Alpine summer. It can be hot or rainy but rarely both at once and the latter seems to rarely last long despite summer months being the slightly wetter ones. The classic European tactic of getting hotter and hotter until a couple of days of clearing storms seems a feasible one. The crags are fairly high up and cover a variety of situations including shade, shelter, exposure etc so even though the weather is not guaranteed dry, it should be manageable.

Flight to wherever. We went to Munich which is about 2 hours away or 3 hours if you're cutting it fine for the flight and don't want a fuckload of delays and roadworks and get them anyway. Mayrhofen is about an hour from Innsbruck and about 30 mins South of the main A12 autobahn. Some car hire companies charge cross border fees and you need a special 8 Euro access sticker to get from .de to .at.

Accommodation etc:
Mayrhofen is the hub of the area and has everything you need. Good price off-season apartments / hostels / hotels etc in or around it, rough river-side camping further up past Ginzling. There may be other campsites.

Other activities:
In winter it's a well-established resort. In summer it's a seemingly equally established hub of fair weather activities, including vast quantities of walking, cycling, downhill scootering, paragliding, cable car touring, spas, summer bobsleighs etc etc. You might even have time to climb too...

The photos:
 View by day.

 View at most times.

 View by night.

 A minor problem amongst major ones, but what a setting!
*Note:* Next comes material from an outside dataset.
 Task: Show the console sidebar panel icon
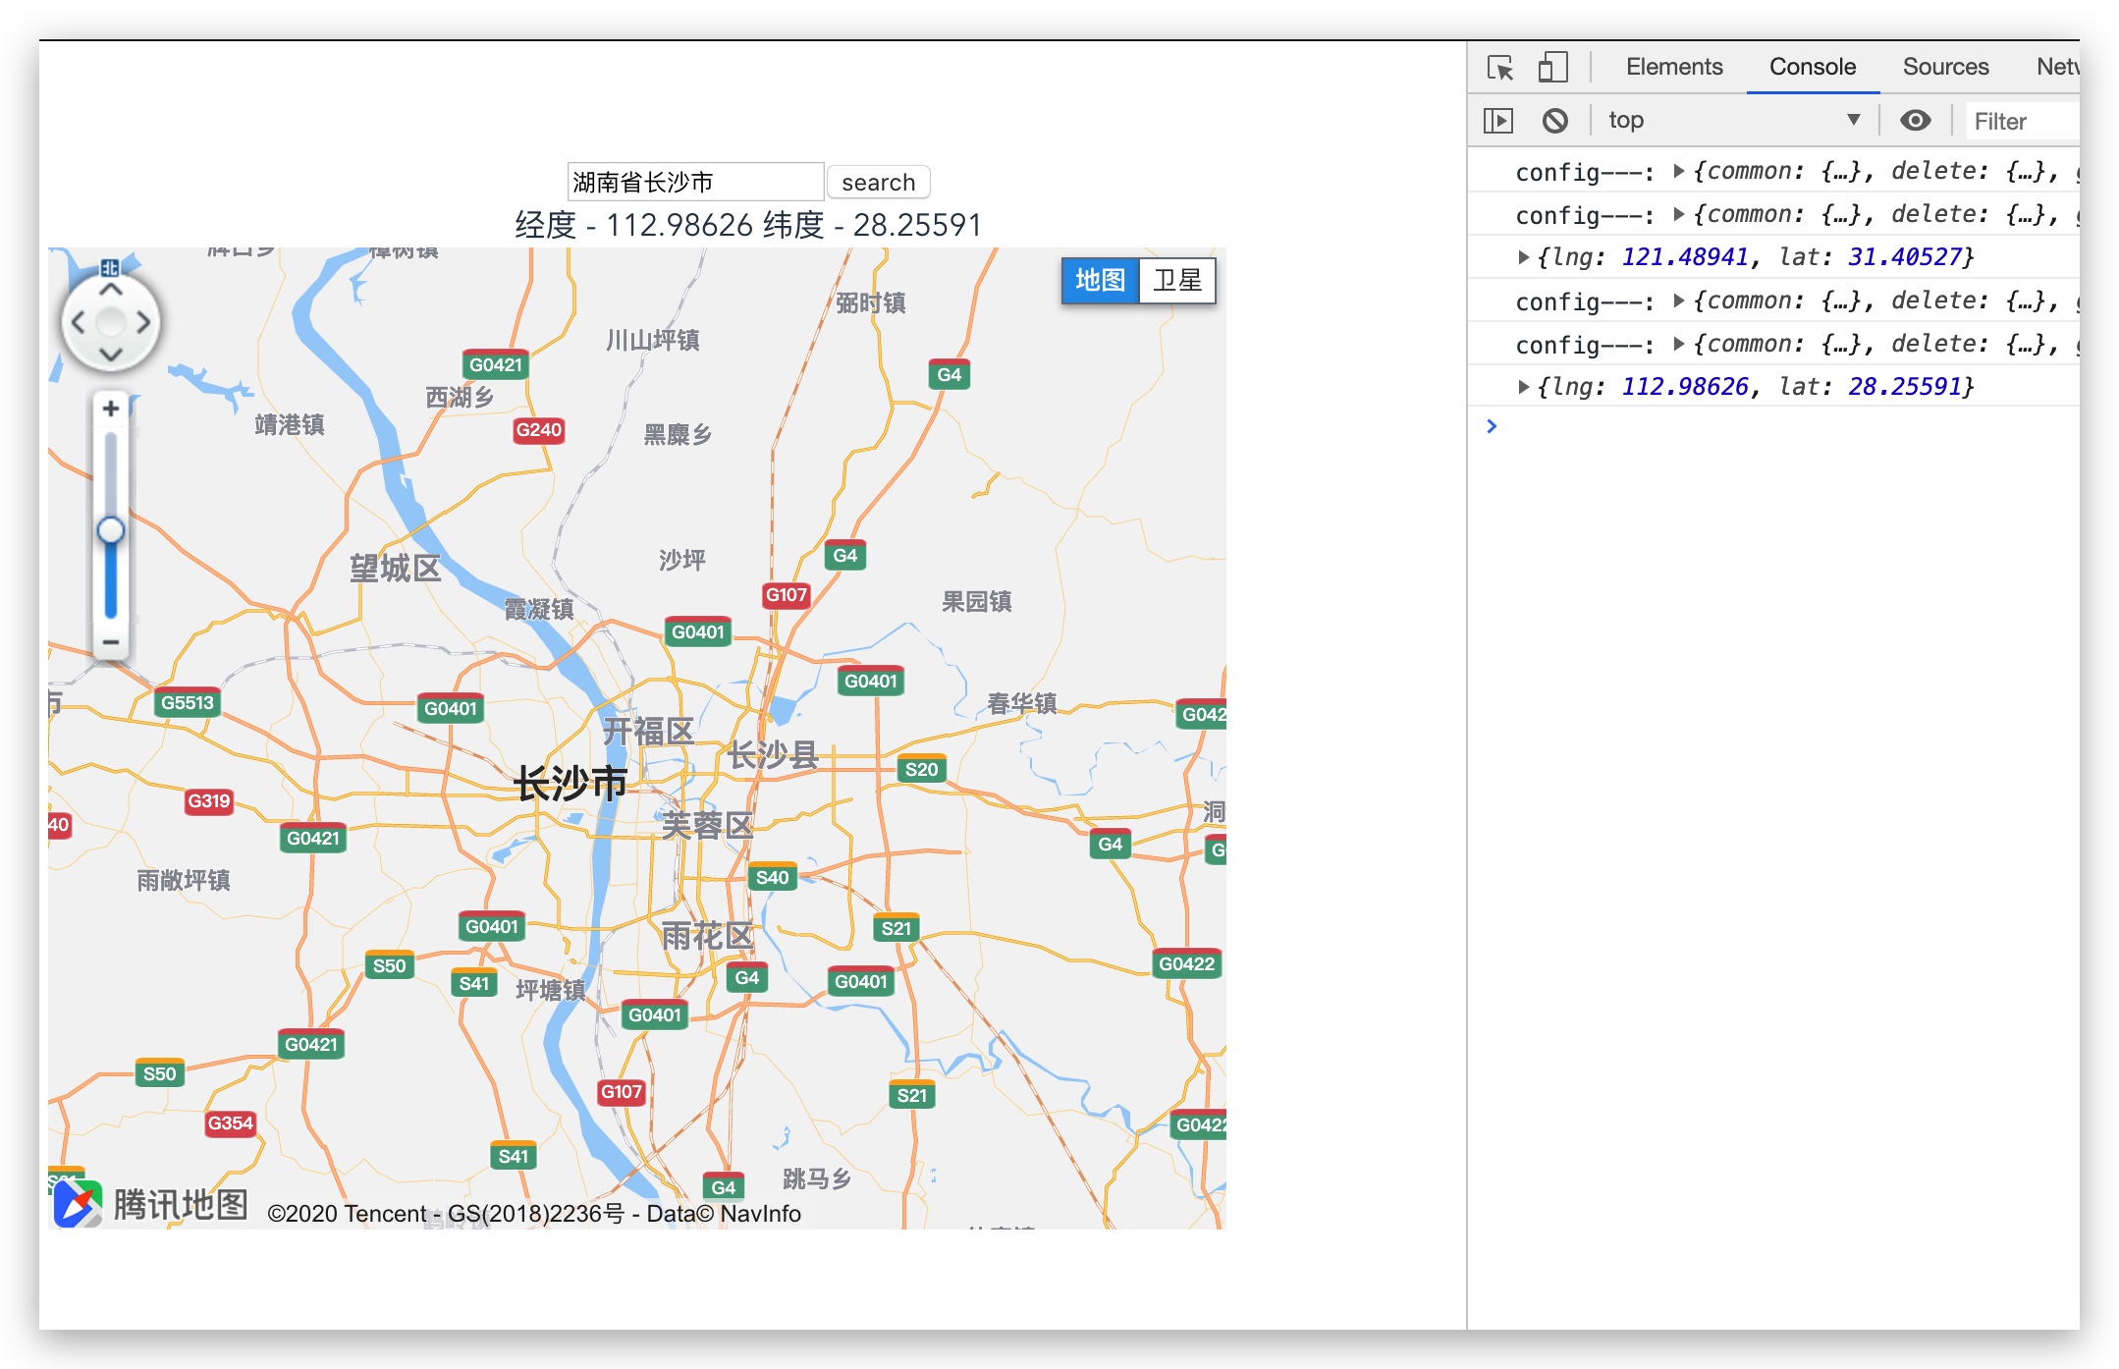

 Pulling on a pancake. There are some harder mega-lines around Sundergrund.

 Ewige Jagdgr├╝nde is probably the coolest crag in the area for all sorts of reasons...

 ....access, setting, scenery, climbing, etc etc.

 £15 cable car round trip to climb up at Knorren. Well worth it.

 I'd happily get cable cars to climb all the time. Cool fresh air at 2100m too.

 Can't see the forest for the trees? Luckily the crags usually stand fairly clear.

 More Ewige Jagdgr├╝nde. Very fun juggy warm-up.

 And more! Terrible image quality  as it was actually pitch dark, but this route was the highlight of the trip. There may have even been a couple of power belches.

 Typical evening view after bouldering.

Typical evening view after sport climbing.